§ **ФРАГМЕНТ ТЕКСТА**:
━━━━━━

22 июня 1916 года в офицерском лазарете № 17 состоялся концерт в честь тезоименитства вдовствующей Императрицы Марии Фёдоровны и Великой Княжны Марии Николаевны. На концерте, как считает большинство мемуаристов, присутствовала Императрица Александра Фёдоровна с дочерьми. Вели концерт Сергей Есенин и Владимир Сладкопевцев. В концерте принимал участие знаменитый оркестр балалаечников под управлением Василия Андреева.  Есенин одет был в голубую рубаху, плисовые шаровары и жёлтые сапоги. Он читал приветствие, а затем стихотворение, озаглавленное «Царевнам» (в дальнейшем заглавие было снято), оригинал которого был обнаружен в тридцатых годах сотрудником детско-сельских дворцов-музеев А.И. Иконниковым в архиве Александровского дворца.

Стихотворение было написано чуть ли не золотом, славянской вязью на листе плотной бумаги, по периметру которого художником Гореловым акварелью выполнен орнамент в стиле конца ХVII века. Лист был помещён в папку, обложенную великолепной золотой парчой:


ЦАРЕВНАМ

В багровом зареве закат шипуч и пенен,
Берёзки белые горят в своих венцах,
Приветствует мой стих младых Царевен
И кротость юную в их ласковых сердцах
Где тени бледные и горестные муки,
Они тому, кто шёл страдать за нас,
Протягивают Царственные руки,
Благословляя их к грядущей жизни час.

На ложе белом, в ярком блеске света,
Рыдает тот, чью жизнь хотят вернуть…
И вздрагивают стены лазарета
От жалости, что им сжимает грудь.

Все ближе тянет их рукой неодолимой
Туда, где скорбь кладёт печать на лбу.
О, помолись, святая Магдалина,
За их  судьбу.

                                   19-22.VII.1916, С. Есенин


Ольга (3 ноября 1895), Татьяна (29 мая 1897), Мария (14 июня 1899) и Анастасия (5 июня 1901)


Можно только удивляться прозорливому предвиденью Сергея Есенина трагической гибели «младых царевен», за которых он просил помолиться «святую Магдалину» (22 июля -– день памяти святой равноапостольной Марии Магдалины). Невольно приходят на память слова Анны Ахматовой:

Но в мире нет власти грозней и страшней,
Чем вещее слово поэта.

После прочтения стихотворения Есенин, по всей вероятности, преподнёс его Великой Княгине Марии Николаевне. Есть предположение, что в ответ она сняла с пальца золотой перстень и отдала его поэту. И действительно, у Сергея Есенина хранилось кольцо, отлитое из червонного золота, в ажурную оправу которого вкраплен изумруд, а на месте пробы выбита золотая корона. Это кольцо Есенин подарил своей двоюродной сестре Марии Ивановне Конотоповой-Кверденевой в день её свадьбы в Константиново.

━━━━━━

§ **ИСХОДНЫЕ ДАННЫЕ**:
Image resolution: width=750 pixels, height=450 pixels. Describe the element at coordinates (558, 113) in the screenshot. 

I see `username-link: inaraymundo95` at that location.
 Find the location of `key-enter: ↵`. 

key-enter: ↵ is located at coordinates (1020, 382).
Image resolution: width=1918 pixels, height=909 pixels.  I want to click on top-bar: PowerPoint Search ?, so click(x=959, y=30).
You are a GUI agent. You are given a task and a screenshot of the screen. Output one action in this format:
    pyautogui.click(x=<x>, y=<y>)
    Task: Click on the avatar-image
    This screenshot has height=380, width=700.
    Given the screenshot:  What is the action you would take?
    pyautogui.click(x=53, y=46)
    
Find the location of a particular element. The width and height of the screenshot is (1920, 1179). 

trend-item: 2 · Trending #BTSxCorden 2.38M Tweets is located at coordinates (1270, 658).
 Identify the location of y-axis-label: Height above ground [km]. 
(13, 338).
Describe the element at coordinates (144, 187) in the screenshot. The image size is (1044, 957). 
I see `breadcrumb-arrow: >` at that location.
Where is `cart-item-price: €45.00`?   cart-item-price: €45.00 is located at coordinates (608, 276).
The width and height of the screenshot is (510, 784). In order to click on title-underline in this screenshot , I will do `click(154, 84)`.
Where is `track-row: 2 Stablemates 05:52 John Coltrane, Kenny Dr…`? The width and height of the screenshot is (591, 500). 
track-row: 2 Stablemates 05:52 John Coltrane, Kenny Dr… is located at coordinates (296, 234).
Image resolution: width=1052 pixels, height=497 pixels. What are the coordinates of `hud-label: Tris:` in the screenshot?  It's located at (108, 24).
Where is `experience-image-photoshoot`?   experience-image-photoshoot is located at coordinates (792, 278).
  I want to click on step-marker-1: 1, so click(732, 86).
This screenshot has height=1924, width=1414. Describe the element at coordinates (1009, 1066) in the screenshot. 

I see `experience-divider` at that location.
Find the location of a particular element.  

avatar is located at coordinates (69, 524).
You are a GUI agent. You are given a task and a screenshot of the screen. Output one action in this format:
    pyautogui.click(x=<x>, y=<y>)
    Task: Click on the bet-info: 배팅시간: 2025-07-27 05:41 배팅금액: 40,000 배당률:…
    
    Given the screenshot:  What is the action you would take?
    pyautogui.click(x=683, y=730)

━━━━━━

§ **ЗАДАНИЯ УПРАЖНЕНИЯ**:
1. Воспроизведите без изменений часть текста о Есенине и стихотворении «Царевнам», начиная со слов «Можно только удивляться» и заканчивая словами «вещее слово поэта.» включительно.
2. Представьте в виде JSON-списка строк записи от самой первой строки до строки с «Image resolution: width=1918» включительно, по одной строке списка на каждую строку записей и без пустых строк. Другие строки не включайте.

§ **ОТВЕТЫ К ЗАДАНИЯМ**:
1.
Можно только удивляться прозорливому предвиденью Сергея Есенина трагической гибели «младых царевен», за которых он просил помолиться «святую Магдалину» (22 июля -– день памяти святой равноапостольной Марии Магдалины). Невольно приходят на память слова Анны Ахматовой:

Но в мире нет власти грозней и страшней,
Чем вещее слово поэта.

2.
[
  "Image resolution: width=750 pixels, height=450 pixels. Describe the element at coordinates (558, 113) in the screenshot. ",
  "I see `username-link: inaraymundo95` at that location.",
  " Find the location of `key-enter: ↵`. ",
  "key-enter: ↵ is located at coordinates (1020, 382).",
  "Image resolution: width=1918 pixels, height=909 pixels.  I want to click on top-bar: PowerPoint Search ?, so click(x=959, y=30)."
]